Las cifras de abstención en elecciones al Parlamento Europeo han ido experimentando un crecimiento progresivo desde 1987, cuando España empezó a participar en estos comicios por su entrada en la UE un año antes. En la primera convocatoria, la abstención fue del 31,48 por ciento, pero 20 años después, en 2009, el dato creció más de 20 puntos, hasta el 55,1 por ciento.
Según la información de los resultados electorales publicada en la página web del Ministerio del Interior, recogida por Europa Press, el mínimo histórico de abstención en toda España en elecciones europeas se registró en 1987 y sólo dos años después la cifra aumentó hasta el 45,29 por ciento.
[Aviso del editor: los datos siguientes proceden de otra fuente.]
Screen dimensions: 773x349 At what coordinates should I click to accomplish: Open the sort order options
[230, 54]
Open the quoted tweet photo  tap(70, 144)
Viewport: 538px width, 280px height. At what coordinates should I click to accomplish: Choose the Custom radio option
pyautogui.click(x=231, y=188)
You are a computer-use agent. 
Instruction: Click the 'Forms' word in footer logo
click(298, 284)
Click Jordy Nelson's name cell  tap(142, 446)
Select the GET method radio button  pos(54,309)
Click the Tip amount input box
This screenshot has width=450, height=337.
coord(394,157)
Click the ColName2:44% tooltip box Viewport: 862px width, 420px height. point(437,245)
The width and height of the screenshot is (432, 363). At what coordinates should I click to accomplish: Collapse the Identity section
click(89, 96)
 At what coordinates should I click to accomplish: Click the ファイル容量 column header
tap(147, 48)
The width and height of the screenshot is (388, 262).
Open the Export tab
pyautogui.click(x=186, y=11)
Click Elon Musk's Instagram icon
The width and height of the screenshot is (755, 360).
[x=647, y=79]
Las siguientes convocatorias para elegir a los representantes en la Eurocámara, en 1994 y 1999, experimentaron un cambio de tendencia con un ligero descenso en la abstención, con cifras que alcanzaron el 40,86 y el 36,95 por ciento, respectivamente.
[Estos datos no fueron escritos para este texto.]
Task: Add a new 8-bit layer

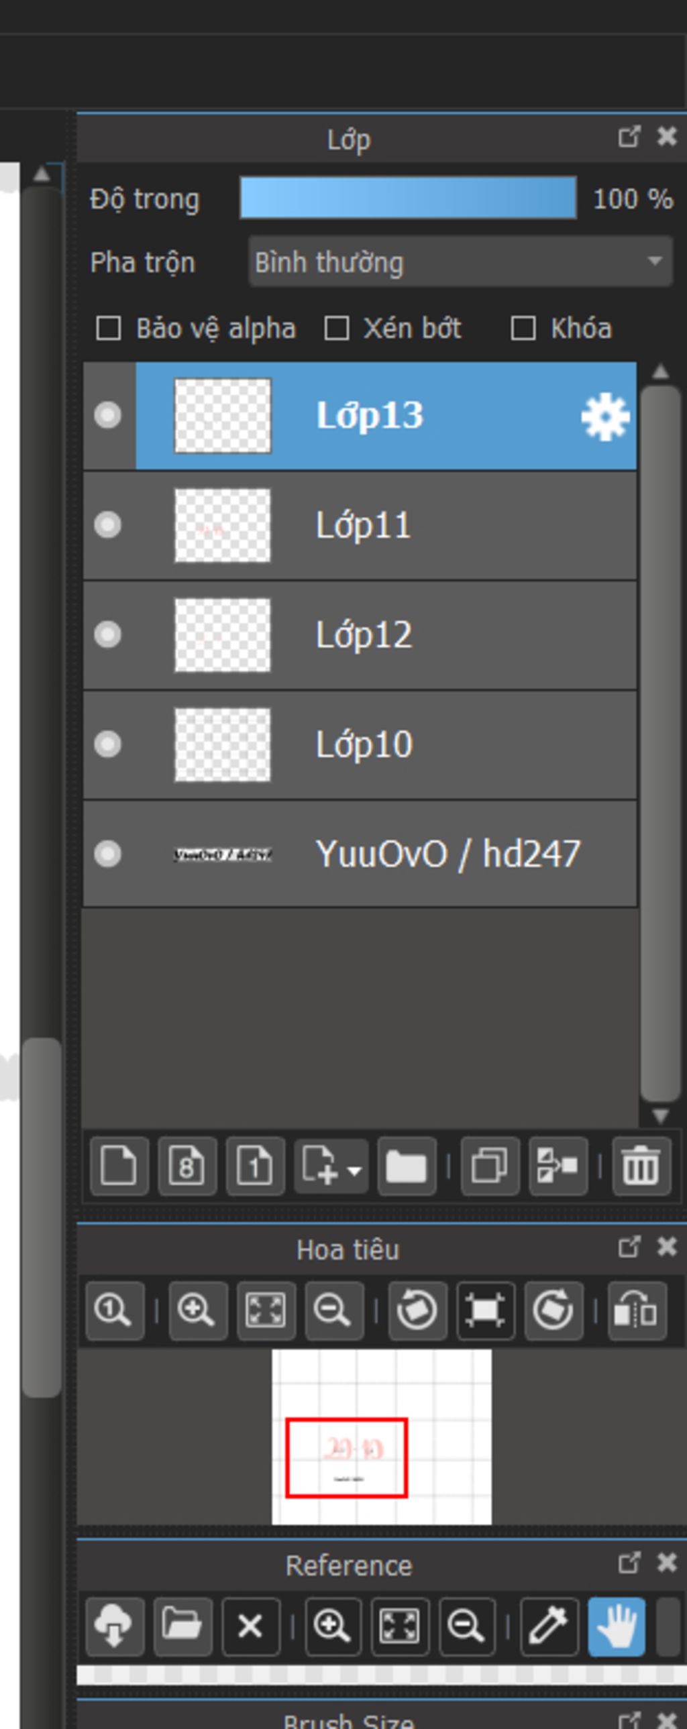Action: click(x=187, y=1167)
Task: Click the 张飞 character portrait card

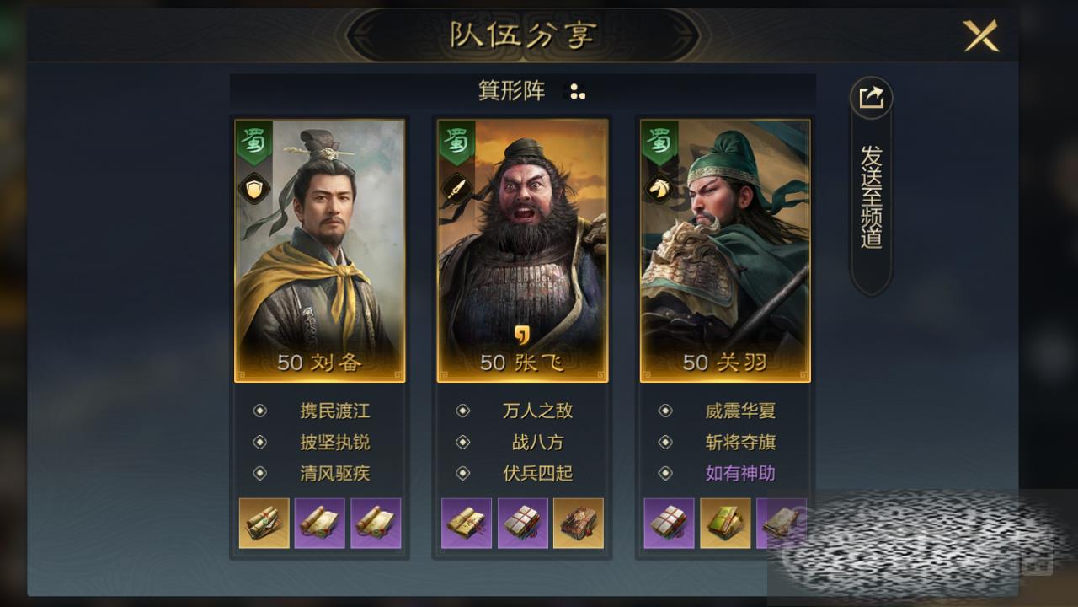Action: (523, 250)
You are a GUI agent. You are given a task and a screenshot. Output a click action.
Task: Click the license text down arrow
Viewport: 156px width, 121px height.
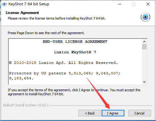click(144, 82)
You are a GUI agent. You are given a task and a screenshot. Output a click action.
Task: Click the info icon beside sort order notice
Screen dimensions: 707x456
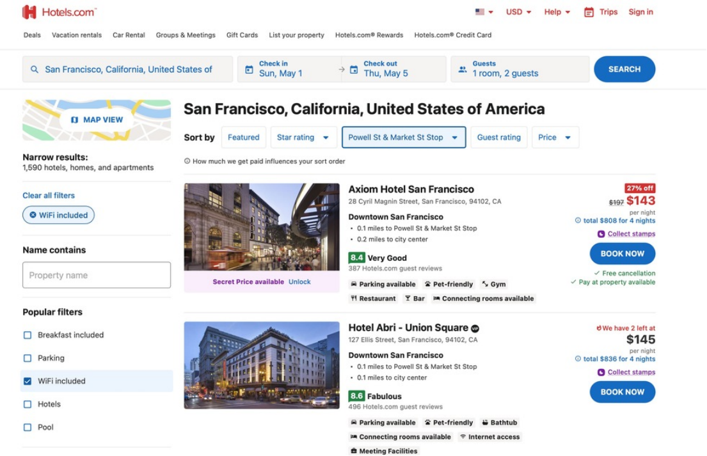187,162
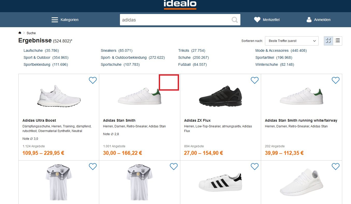
Task: Click the Anmelden user icon
Action: [x=309, y=20]
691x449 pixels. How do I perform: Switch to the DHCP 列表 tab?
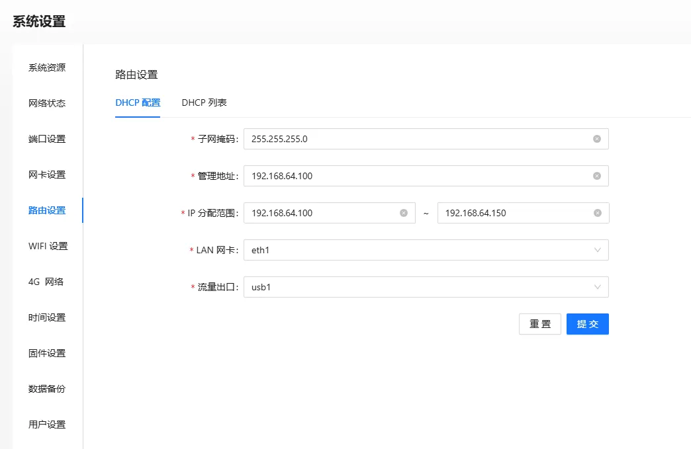205,102
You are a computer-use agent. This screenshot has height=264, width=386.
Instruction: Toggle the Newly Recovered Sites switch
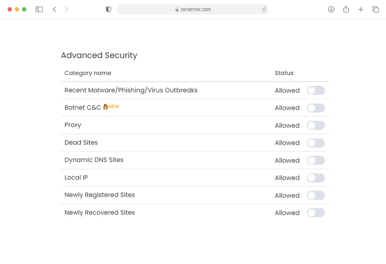pos(316,213)
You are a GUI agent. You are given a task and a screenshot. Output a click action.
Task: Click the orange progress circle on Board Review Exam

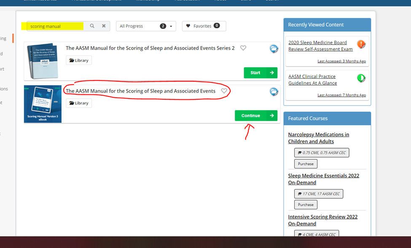361,43
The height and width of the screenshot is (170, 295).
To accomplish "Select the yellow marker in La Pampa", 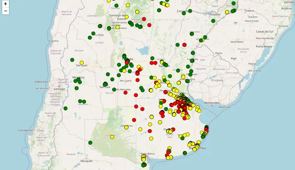I will click(x=112, y=137).
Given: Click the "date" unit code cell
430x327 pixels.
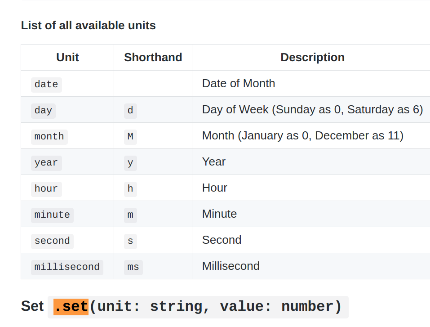Looking at the screenshot, I should tap(46, 85).
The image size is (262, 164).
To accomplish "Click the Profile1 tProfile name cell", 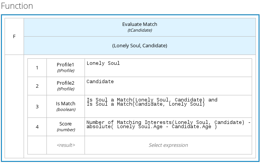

Sin embargo, cinco años después el porcentaje de electores que decidió no participar en estos comicios se incrementó considerablemente, siendo de casi 20 puntos más que en la anterior convocatoria: en junio de 2004, un 54,86 por ciento optó por no votar en las elecciones europeas.
Los últimos comicios europeos, en junio de 2009, son hasta el momento la convocatoria electoral para elegir a los miembros de la Eurocámara que ha registrado una mayor abstención: el 55,1 por ciento de los electores prefirió no ejercer su derecho al voto.
Ese año, las provincias más abstencionistas fueron Cádiz (65,66 por ciento), Gerona (65,11), Lérida (64,63), Baleares (64,35) y Barcelona (62,5), y las que menos fueron Cuenca (42,61 por ciento), Ávila (43,63), Segovia (44,37), Burgos (45,82) y Valladolid (46,17).